The Department of Justice’s Inspector General has released a report highlighting challenges within the federal prison system. The IG correctly identifies overcrowding as a root cause of numerous other problems, including inhumane conditions for prisoners, risk to correctional officers and budgetary burden.
Unfortunately, some of the media coverage and blog commentary about the report made the mistake of equating the federal prison population with the “US prison population”. This conflation leads to a misunderstanding both of the unique nature of the problem in federal prisons and the range of the solutions, because the federal prison system is a small, atypical part of the U.S. prison system.

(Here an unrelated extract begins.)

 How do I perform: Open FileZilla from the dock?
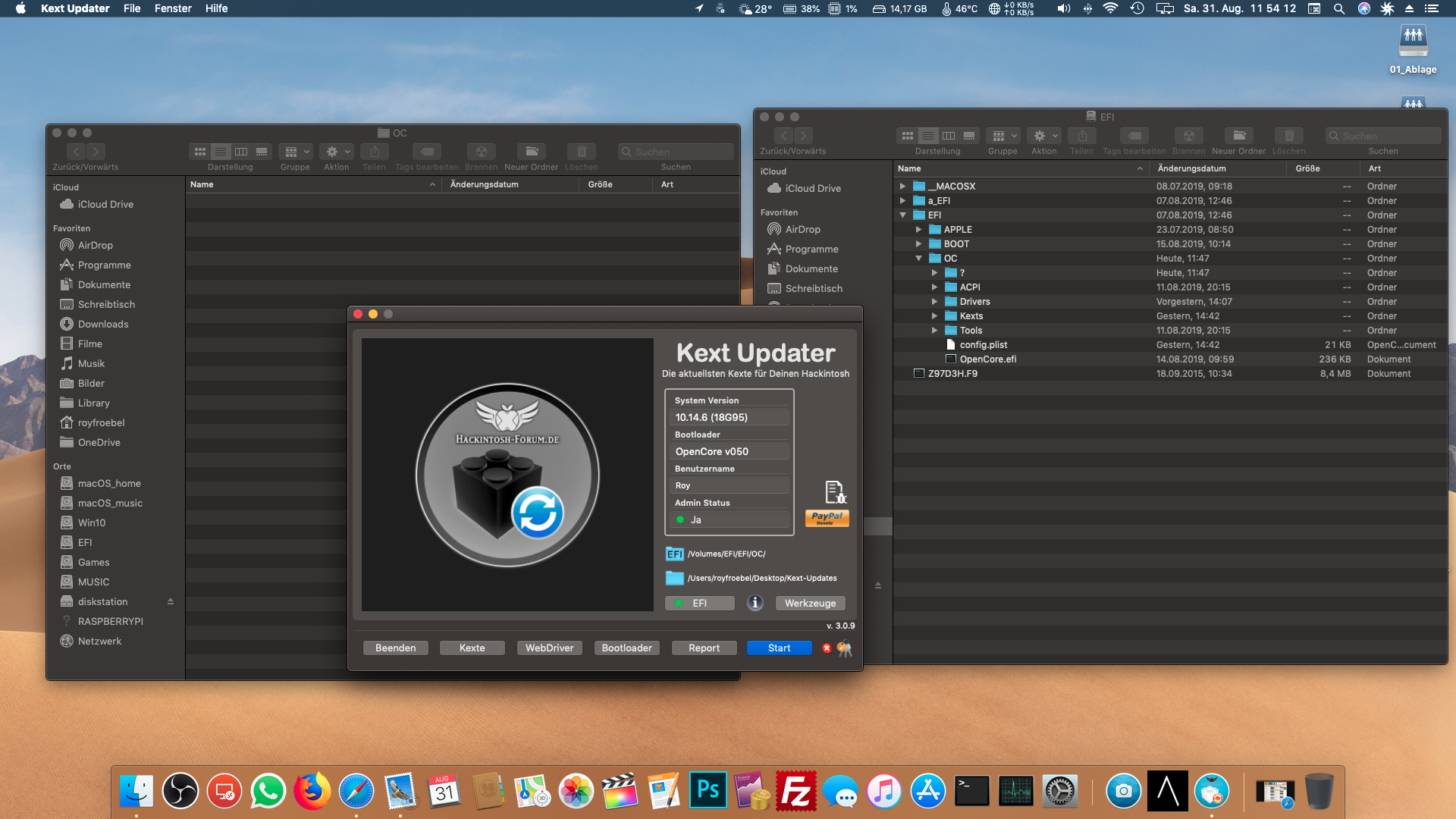tap(796, 792)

If you don’t know that the federal prison system is different than the (almost entirely state-run) U.S. prison system, you would misunderstand the IG report to mean that the US prison population is relentlessly rising and is increasingly composed of drug offenders. In fact, the number of people in US prisons has been dropping since 2010 and the proportion of inmates serving time for drug offenses hasn’t been so low since the 1980s.

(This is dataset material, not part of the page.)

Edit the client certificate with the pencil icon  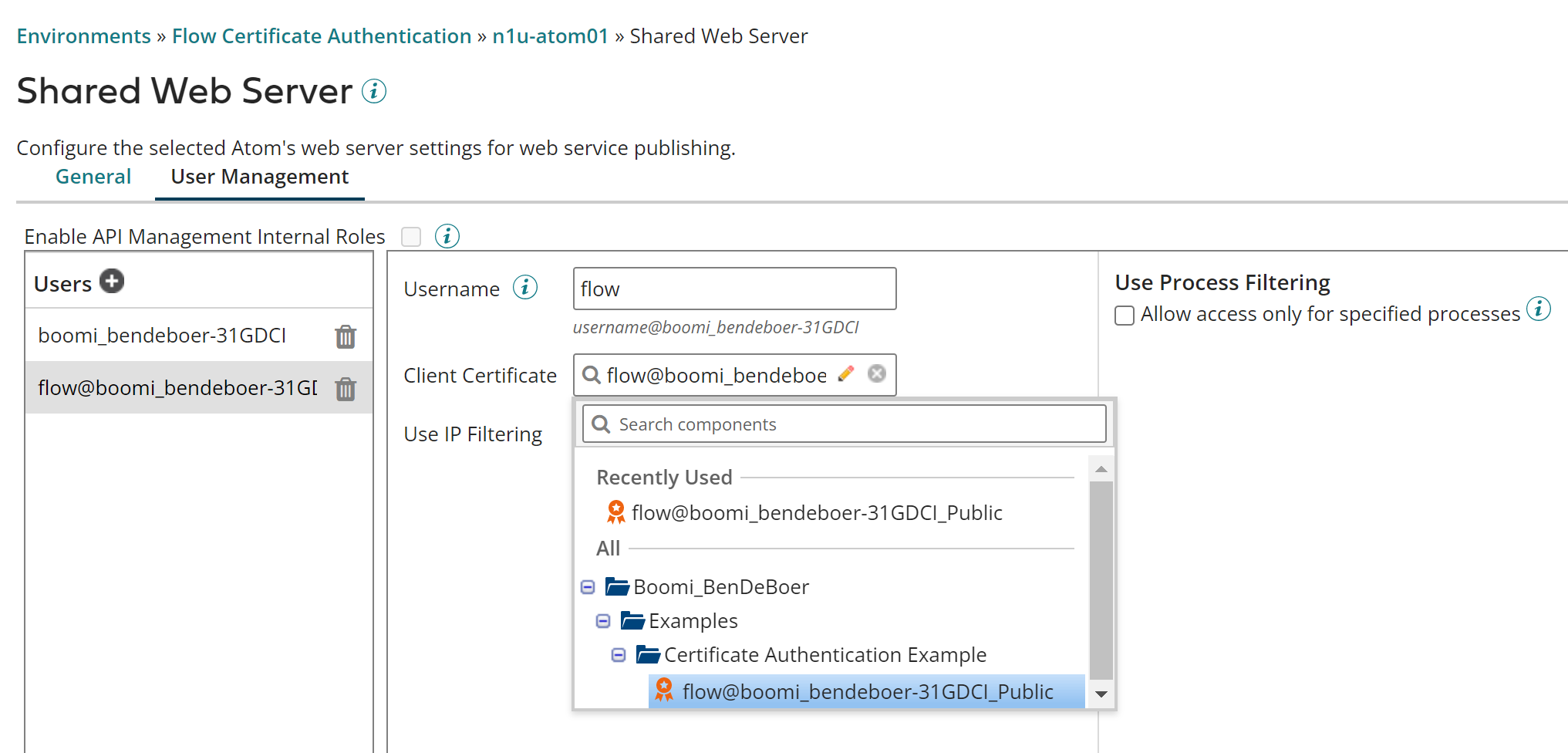click(x=846, y=373)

This realization redirects attention in a productive way by raising a question: What is different about federal prisons that makes them out of step with the broader national de-incarceration trend? They differ in many ways of course, but the most critical for overcrowding is that Congress abolished parole in the federal system in 1984. Nearly three decades without the option of paroling rehabilitated inmates virtually assures that a prison system will become overcrowded.
If Congress would move to reverse that policy, and the Bureau of Prisons would do a better job of implementing Attorney General Holder’s recently proposed expansion of compassionate release (which the IG report argues is not being well used) the federal prison system would quickly fall in line with the rest of the US prison system as a contracting rather than expanding enterprise.